- _DATA SECTION_:
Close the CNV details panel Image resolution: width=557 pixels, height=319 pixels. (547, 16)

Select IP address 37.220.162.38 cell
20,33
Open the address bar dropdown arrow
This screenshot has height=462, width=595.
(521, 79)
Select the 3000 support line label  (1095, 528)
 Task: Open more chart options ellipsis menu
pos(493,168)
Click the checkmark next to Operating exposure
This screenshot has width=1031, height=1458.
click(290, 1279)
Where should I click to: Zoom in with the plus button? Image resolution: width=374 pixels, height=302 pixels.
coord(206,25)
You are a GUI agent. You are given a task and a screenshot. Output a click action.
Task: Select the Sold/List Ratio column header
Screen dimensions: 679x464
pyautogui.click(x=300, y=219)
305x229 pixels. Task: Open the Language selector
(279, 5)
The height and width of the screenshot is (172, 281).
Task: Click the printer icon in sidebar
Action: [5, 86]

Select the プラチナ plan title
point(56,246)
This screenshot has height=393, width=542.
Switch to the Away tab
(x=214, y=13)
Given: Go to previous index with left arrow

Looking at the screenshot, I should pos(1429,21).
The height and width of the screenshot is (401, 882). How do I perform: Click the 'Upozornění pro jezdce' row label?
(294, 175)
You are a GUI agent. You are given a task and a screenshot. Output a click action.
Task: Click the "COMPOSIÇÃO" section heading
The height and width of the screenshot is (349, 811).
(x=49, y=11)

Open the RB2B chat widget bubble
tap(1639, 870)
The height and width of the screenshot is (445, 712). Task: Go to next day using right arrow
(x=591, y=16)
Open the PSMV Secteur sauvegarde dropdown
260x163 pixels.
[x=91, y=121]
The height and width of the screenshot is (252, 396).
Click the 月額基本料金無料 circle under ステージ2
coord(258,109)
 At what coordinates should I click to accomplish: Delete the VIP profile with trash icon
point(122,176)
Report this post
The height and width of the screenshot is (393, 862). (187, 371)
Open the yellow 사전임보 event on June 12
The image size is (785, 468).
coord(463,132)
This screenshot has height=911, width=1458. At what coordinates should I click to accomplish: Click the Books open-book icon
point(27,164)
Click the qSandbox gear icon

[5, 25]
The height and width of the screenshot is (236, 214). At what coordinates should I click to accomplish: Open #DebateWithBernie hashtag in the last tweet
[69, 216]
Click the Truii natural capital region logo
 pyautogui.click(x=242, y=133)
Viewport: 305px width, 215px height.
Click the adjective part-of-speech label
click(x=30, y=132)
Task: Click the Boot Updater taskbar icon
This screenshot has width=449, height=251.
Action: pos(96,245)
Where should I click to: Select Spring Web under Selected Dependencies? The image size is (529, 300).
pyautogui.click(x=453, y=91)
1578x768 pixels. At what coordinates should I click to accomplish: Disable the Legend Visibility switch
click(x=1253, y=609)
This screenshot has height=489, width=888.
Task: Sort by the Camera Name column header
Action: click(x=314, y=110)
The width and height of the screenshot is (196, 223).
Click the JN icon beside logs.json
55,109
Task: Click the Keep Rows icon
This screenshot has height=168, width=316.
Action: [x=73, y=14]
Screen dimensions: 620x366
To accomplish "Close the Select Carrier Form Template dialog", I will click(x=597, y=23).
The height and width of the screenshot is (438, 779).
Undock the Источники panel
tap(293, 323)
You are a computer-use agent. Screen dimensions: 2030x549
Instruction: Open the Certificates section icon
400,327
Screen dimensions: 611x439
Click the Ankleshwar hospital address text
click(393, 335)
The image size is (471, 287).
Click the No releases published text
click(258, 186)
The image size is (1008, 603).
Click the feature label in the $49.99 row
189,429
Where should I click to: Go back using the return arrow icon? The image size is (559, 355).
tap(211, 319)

- _INSTRUCTIONS FOR THE TASK_: Transcribe every line of the listing above, word for word, with nothing left out or changed.

- _THE COMPLETED TASK_:
Close the CNV details panel Image resolution: width=557 pixels, height=319 pixels. (547, 16)

Select IP address 37.220.162.38 cell
20,33
Open the address bar dropdown arrow
This screenshot has height=462, width=595.
(521, 79)
Select the 3000 support line label  (1095, 528)
 Task: Open more chart options ellipsis menu
pos(493,168)
Click the checkmark next to Operating exposure
This screenshot has width=1031, height=1458.
click(290, 1279)
Where should I click to: Zoom in with the plus button? Image resolution: width=374 pixels, height=302 pixels.
coord(206,25)
You are a GUI agent. You are given a task and a screenshot. Output a click action.
Task: Select the Sold/List Ratio column header
Screen dimensions: 679x464
pyautogui.click(x=300, y=219)
305x229 pixels. Task: Open the Language selector
(279, 5)
The height and width of the screenshot is (172, 281).
Task: Click the printer icon in sidebar
Action: [5, 86]

Select the プラチナ plan title
point(56,246)
This screenshot has height=393, width=542.
Switch to the Away tab
(x=214, y=13)
Given: Go to previous index with left arrow

Looking at the screenshot, I should pos(1429,21).
The height and width of the screenshot is (401, 882). How do I perform: Click the 'Upozornění pro jezdce' row label?
(294, 175)
You are a GUI agent. You are given a task and a screenshot. Output a click action.
Task: Click the "COMPOSIÇÃO" section heading
The height and width of the screenshot is (349, 811).
(x=49, y=11)

Open the RB2B chat widget bubble
tap(1639, 870)
The height and width of the screenshot is (445, 712). Task: Go to next day using right arrow
(x=591, y=16)
Open the PSMV Secteur sauvegarde dropdown
260x163 pixels.
[x=91, y=121]
The height and width of the screenshot is (252, 396).
Click the 月額基本料金無料 circle under ステージ2
coord(258,109)
 At what coordinates should I click to accomplish: Delete the VIP profile with trash icon
point(122,176)
Report this post
The height and width of the screenshot is (393, 862). (187, 371)
Open the yellow 사전임보 event on June 12
The image size is (785, 468).
coord(463,132)
This screenshot has height=911, width=1458. At what coordinates should I click to accomplish: Click the Books open-book icon
point(27,164)
Click the qSandbox gear icon

[5, 25]
The height and width of the screenshot is (236, 214). At what coordinates should I click to accomplish: Open #DebateWithBernie hashtag in the last tweet
[69, 216]
Click the Truii natural capital region logo
 pyautogui.click(x=242, y=133)
Viewport: 305px width, 215px height.
Click the adjective part-of-speech label
click(x=30, y=132)
Task: Click the Boot Updater taskbar icon
This screenshot has width=449, height=251.
Action: pos(96,245)
Where should I click to: Select Spring Web under Selected Dependencies? The image size is (529, 300).
pyautogui.click(x=453, y=91)
1578x768 pixels. At what coordinates should I click to accomplish: Disable the Legend Visibility switch
click(x=1253, y=609)
This screenshot has height=489, width=888.
Task: Sort by the Camera Name column header
Action: click(x=314, y=110)
The width and height of the screenshot is (196, 223).
Click the JN icon beside logs.json
55,109
Task: Click the Keep Rows icon
This screenshot has height=168, width=316.
Action: [x=73, y=14]
Screen dimensions: 620x366
To accomplish "Close the Select Carrier Form Template dialog", I will click(x=597, y=23).
The height and width of the screenshot is (438, 779).
Undock the Источники panel
tap(293, 323)
You are a computer-use agent. Screen dimensions: 2030x549
Instruction: Open the Certificates section icon
400,327
Screen dimensions: 611x439
Click the Ankleshwar hospital address text
click(393, 335)
The image size is (471, 287).
Click the No releases published text
click(258, 186)
The image size is (1008, 603).
Click the feature label in the $49.99 row
189,429
Where should I click to: Go back using the return arrow icon? The image size is (559, 355).
tap(211, 319)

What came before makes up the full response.